这些参数用于控制页面的哪些部分会出现在输出中。当 onlyMainContent 为 true (默认值) 时，会先去掉页面框架内容 (导航、页脚等) 。includeTags 和 excludeTags 是基于原始页面 DOM 而不是过滤后的结果进行匹配的，因此你的选择器应以元素在源 HTML 中的实际呈现为准。若将 onlyMainContent: false，则会使用整页 HTML 作为后续标签过滤的起点。

参数	类型	默认值	描述
`onlyMainContent`	`boolean`	`true`	仅返回主体内容。设为 `false` 则返回整页内容。
`includeTags`	`array`	—	要包含的 CSS 选择器——标签、类、ID 或属性选择器 (例如 `["h1", "p", ".main-content", "[data-testid=\"main\"]"]`) 。
`excludeTags`	`array`	—	要排除的 CSS 选择器——标签、类、ID 或属性选择器 (例如 `["#ad", "#footer", "[role=\"banner\"]"]`) 。

时间与缓存

参数	类型	默认值	描述
`waitFor`	`integer` (ms)	`0`	在抓取前额外等待的时间，会叠加在智能等待的基础上。请谨慎使用。
`maxAge`	`integer` (ms)	`172800000`	如果缓存的存在时间小于该值，则返回缓存结果 (默认 2 天) 。设为 `0` 则始终获取最新内容。
`timeout`	`integer` (ms)	`60000`	在中止请求前允许的最长请求耗时 (默认 60 秒) 。最小值为 1000 (1 秒) 。

PDF 解析

参数	类型	默认值	描述
`parsers`	`array`	`["pdf"]`	控制 PDF 处理。使用 `[]` 跳过解析并返回 base64（固定费用 1 积分）。

{ "type": "pdf", "mode": "fast" | "auto" | "ocr", "maxPages": 10 }

属性	类型	默认值	描述
`type`	`"pdf"`	(必填)	解析器类型。
`mode`	`"fast" \| "auto" \| "ocr"`	`"auto"`	`fast`：仅进行基于文本的抽取。`auto`：快速模式，必要时回退到 OCR。`ocr`：强制使用 OCR。
`maxPages`	`integer`	—	解析的最大页数上限。

actions

在抓取前执行浏览器 actions。这对于处理动态内容、页面导航或需要用户交互才能访问的页面非常有用。每个请求最多可包含 50 个 actions，并且所有 wait actions 与 waitFor 的总等待时间不得超过 60 秒。

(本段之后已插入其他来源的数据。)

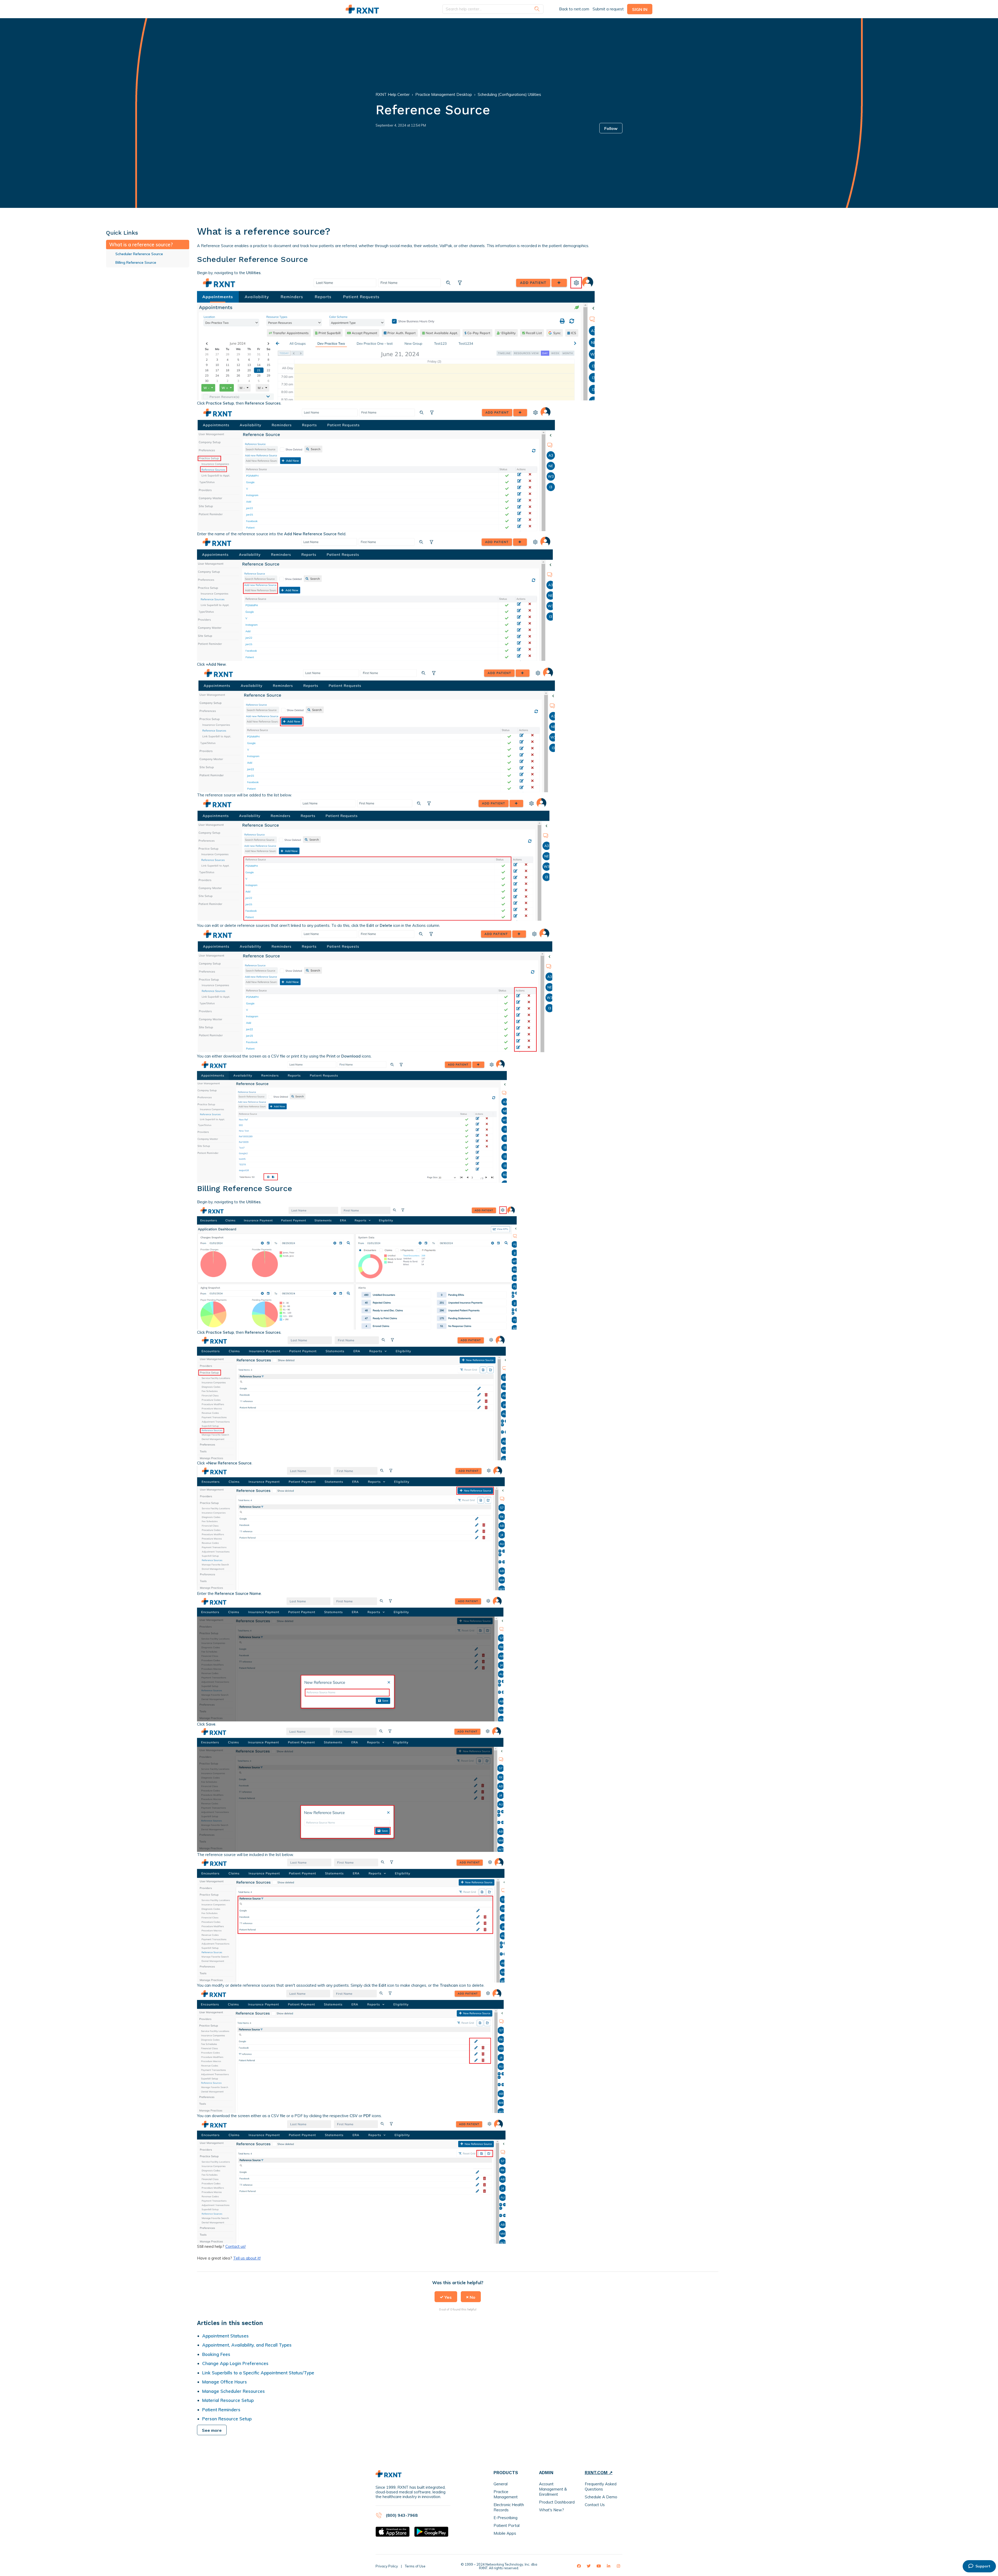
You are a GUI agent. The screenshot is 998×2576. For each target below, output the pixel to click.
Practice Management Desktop (443, 94)
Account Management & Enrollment (553, 2489)
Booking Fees (216, 2354)
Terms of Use (415, 2566)
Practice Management (506, 2494)
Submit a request (608, 8)
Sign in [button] (639, 9)
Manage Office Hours (224, 2382)
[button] (446, 2296)
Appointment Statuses (225, 2336)
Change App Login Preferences (235, 2363)
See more (212, 2430)
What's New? (551, 2509)
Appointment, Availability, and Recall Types (247, 2345)
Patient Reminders (221, 2409)
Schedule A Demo (601, 2496)
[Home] (362, 9)
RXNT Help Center (393, 94)
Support (982, 2566)
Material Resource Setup (228, 2400)
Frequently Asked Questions (600, 2486)
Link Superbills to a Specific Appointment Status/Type (258, 2372)
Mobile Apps (505, 2533)
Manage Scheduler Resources (233, 2391)
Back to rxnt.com (574, 8)
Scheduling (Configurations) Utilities (509, 94)
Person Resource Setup (227, 2418)
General (501, 2483)
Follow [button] (611, 128)
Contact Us (595, 2504)
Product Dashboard (557, 2502)
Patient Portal (507, 2525)
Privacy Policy (387, 2566)
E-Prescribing (505, 2517)
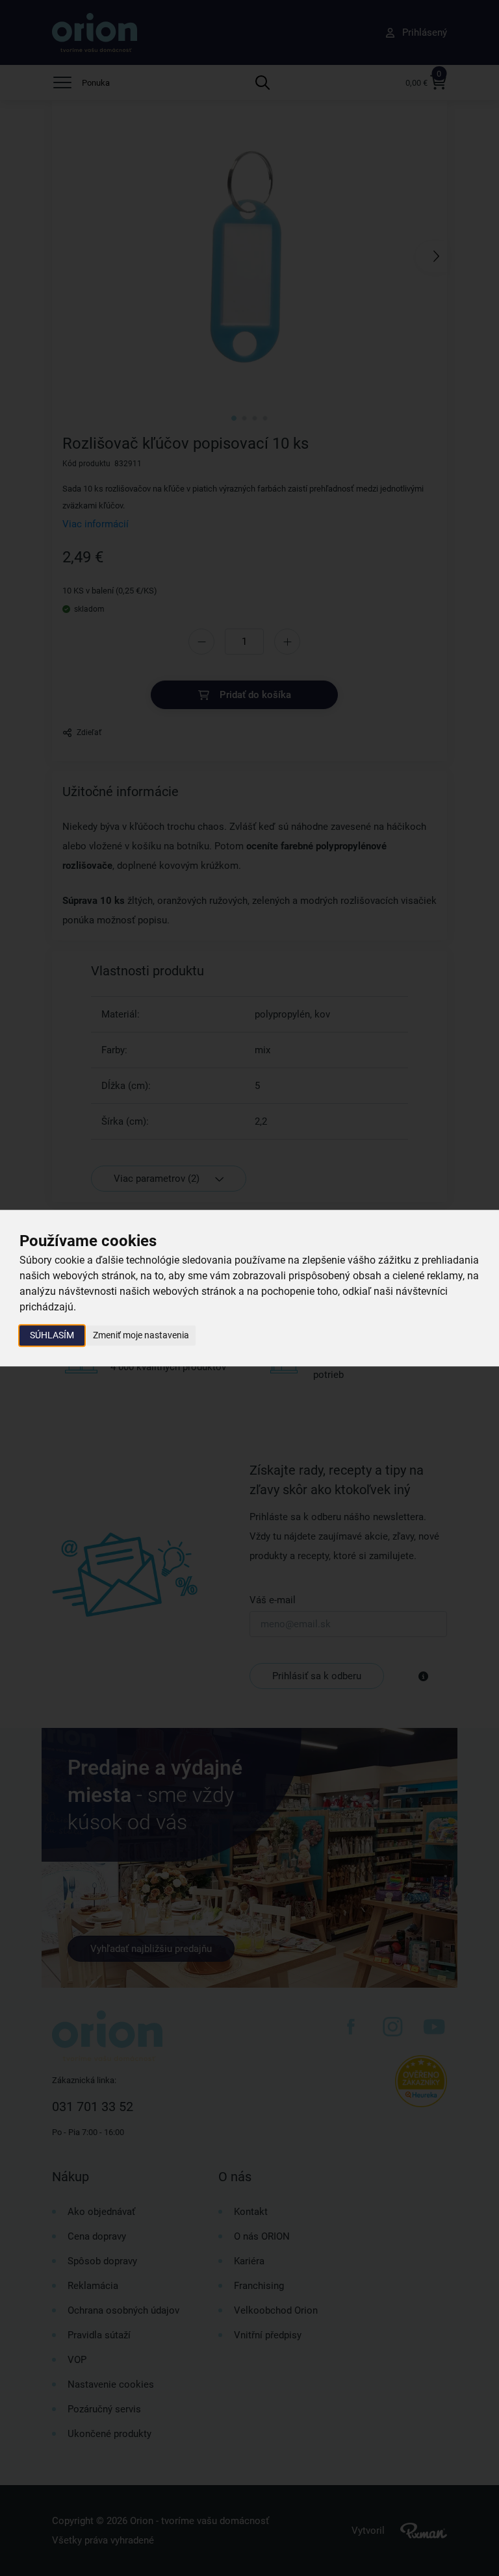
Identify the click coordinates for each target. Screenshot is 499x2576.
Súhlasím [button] (52, 1335)
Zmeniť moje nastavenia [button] (141, 1335)
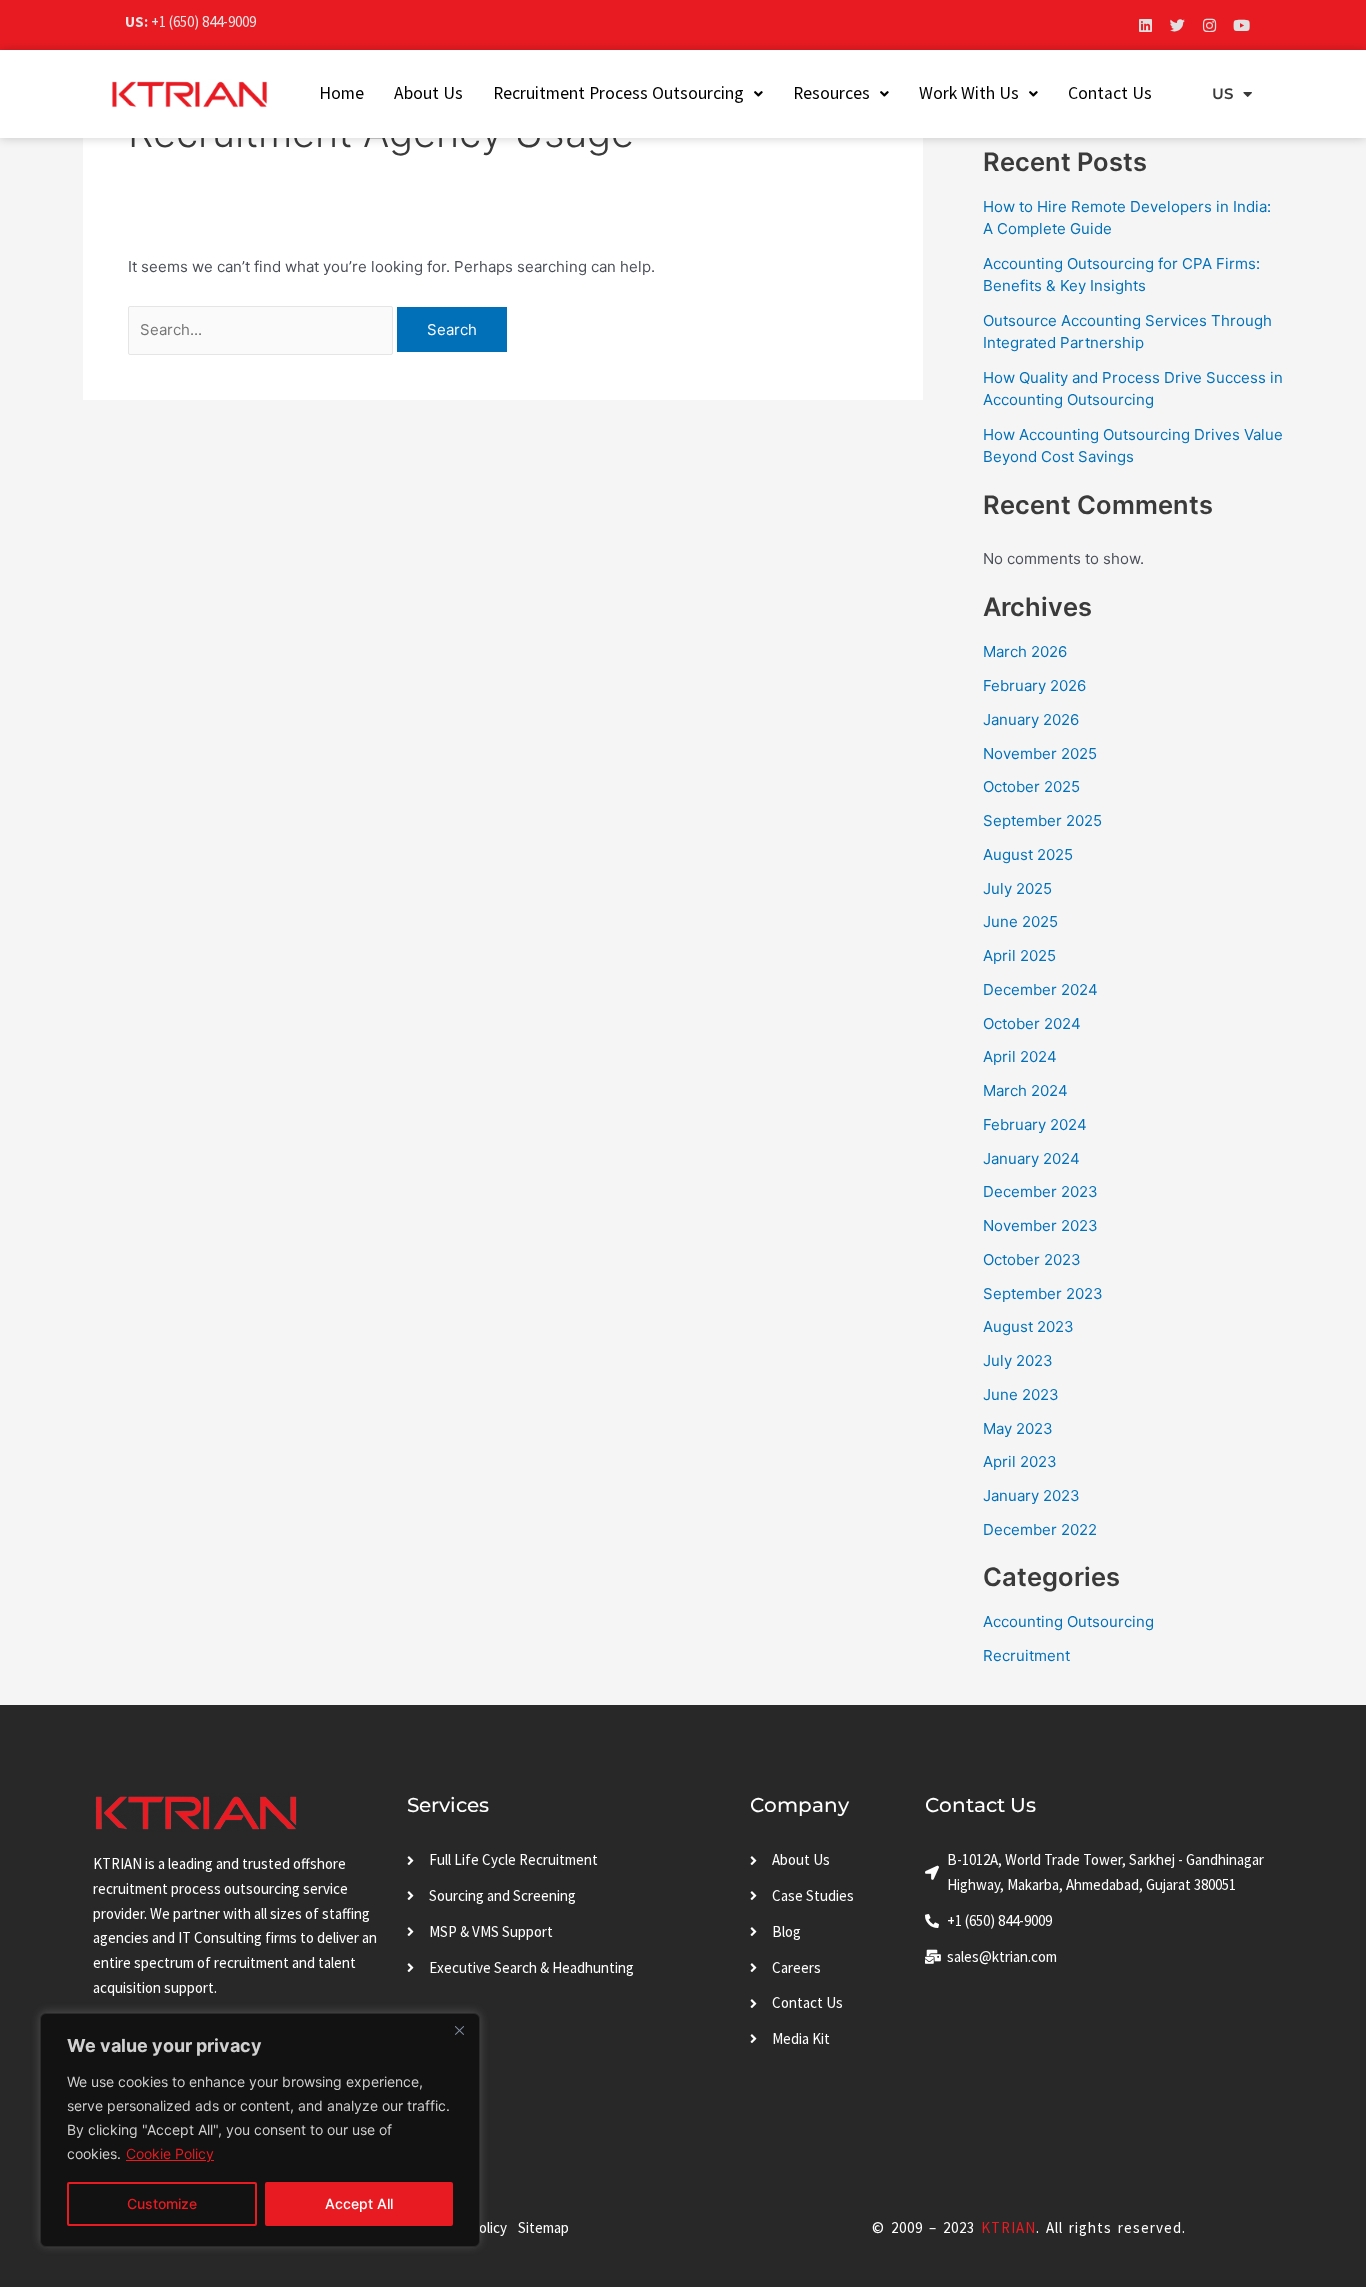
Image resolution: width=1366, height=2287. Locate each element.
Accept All (359, 2203)
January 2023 (1031, 1495)
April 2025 (1019, 955)
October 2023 (1032, 1259)
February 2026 (1034, 685)
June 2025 (1020, 921)
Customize (162, 2203)
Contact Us (1110, 93)
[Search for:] (262, 329)
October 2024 (1032, 1023)
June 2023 (1021, 1394)
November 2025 (1040, 753)
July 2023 (1018, 1360)
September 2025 (1042, 820)
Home (341, 93)
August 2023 (1028, 1326)
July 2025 (1017, 888)
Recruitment (1026, 1655)
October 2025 (1031, 786)
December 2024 (1040, 989)
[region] (260, 2130)
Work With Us (969, 93)
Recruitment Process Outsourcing (618, 93)
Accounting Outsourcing (1068, 1621)
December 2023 (1040, 1191)
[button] (628, 94)
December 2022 (1040, 1529)
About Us (428, 93)
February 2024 (1035, 1124)
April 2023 (1020, 1461)
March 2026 (1025, 651)
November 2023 (1040, 1225)
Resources (831, 93)
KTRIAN (1008, 2227)
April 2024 (1020, 1056)
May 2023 (1018, 1428)
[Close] (459, 2030)
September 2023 (1043, 1293)
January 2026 (1031, 719)
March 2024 (1025, 1090)
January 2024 (1031, 1158)
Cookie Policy (170, 2153)
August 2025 (1028, 854)
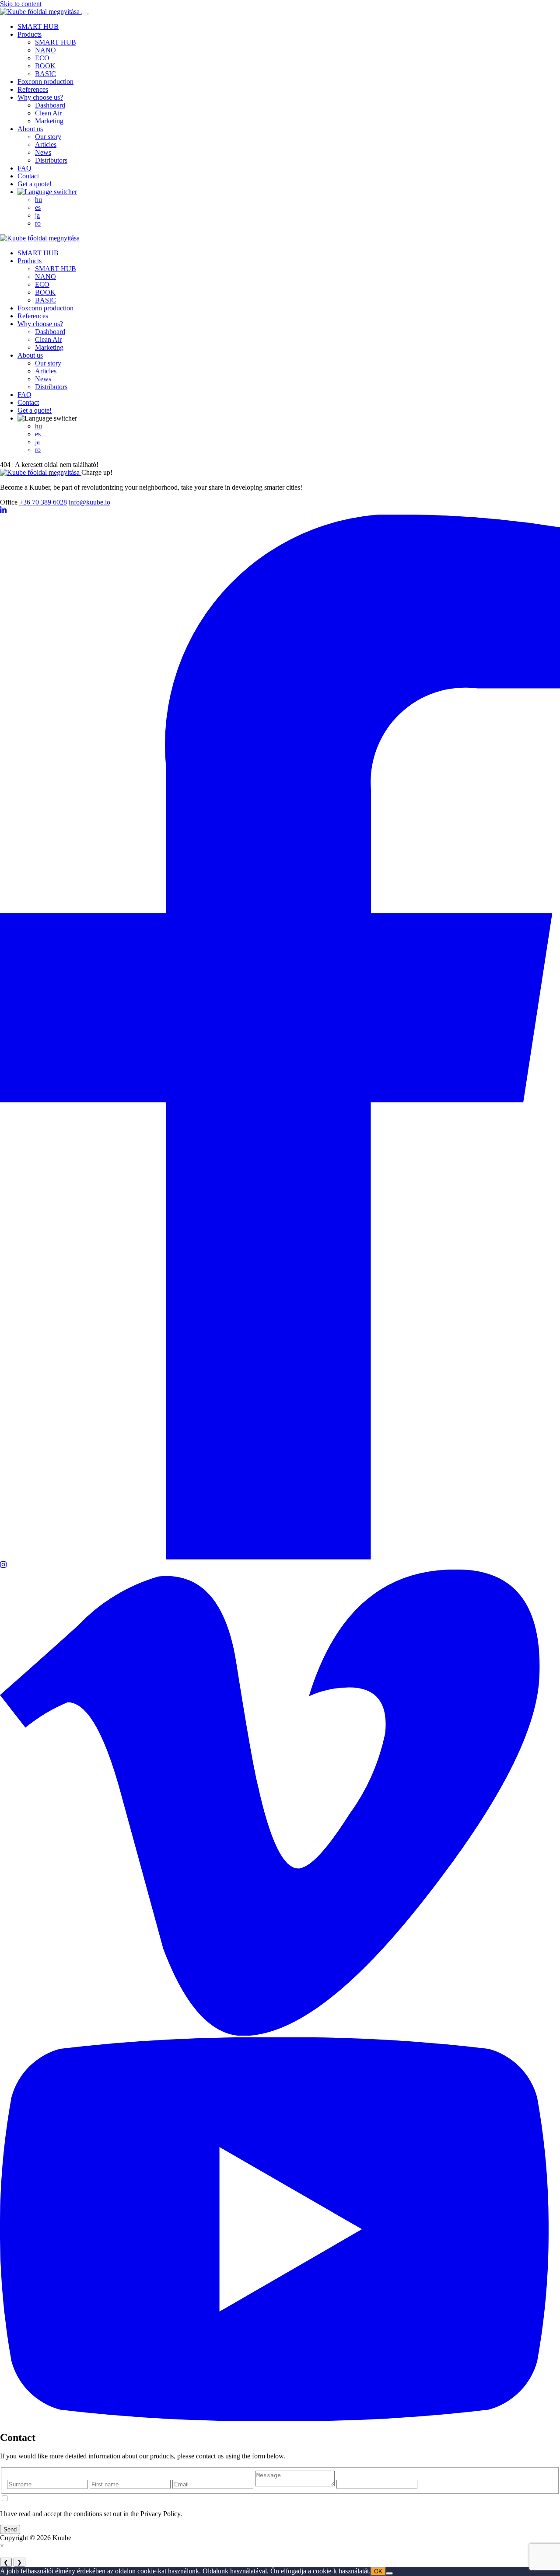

Action	Parameters	Description
`wait`	`milliseconds?: number`, `selector?: string`	等待固定时长或等待某个元素可见 (两者择一传入，不要同时使用) 。使用 `selector` 时，超时时间为 30 秒。
`click`	`selector: string`, `all?: boolean`	点击匹配该 CSS 选择器的元素。设置 `all: true` 将点击所有匹配元素。
`write`	`text: string`	向当前获得焦点的输入字段键入文本。你必须先通过 `click` action 使元素获得焦点。
`press`	`key: string`	模拟按下某个键盘按键 (例如 `"Enter"`、`"Tab"`、`"Escape"`) 。
`scroll`	`direction?: "up" \| "down"`, `selector?: string`	滚动整个页面或某个特定元素。方向默认为 `"down"`。
`screenshot`	`fullPage?: boolean`, `quality?: number`, `viewport?: { width, height }`	截取页面截图。最大视口分辨率为 7680×4320。
`scrape`	(none)	在 action 序列执行到此步骤时，捕获当前页面 HTML。
`executeJavascript`	`script: string`	在页面中运行 JavaScript 代码。返回值可在响应的 `actions.javascriptReturns` 数组中获取。
`pdf`	`format?: string`, `landscape?: boolean`, `scale?: number`	生成 PDF。支持的格式包括 `"A0"` 到 `"A6"`、`"Letter"`、`"Legal"`、`"Tabloid"`、`"Ledger"`。默认值为 `"Letter"`。

from firecrawl import Firecrawl

firecrawl = Firecrawl(api_key='fc-YOUR-API-KEY')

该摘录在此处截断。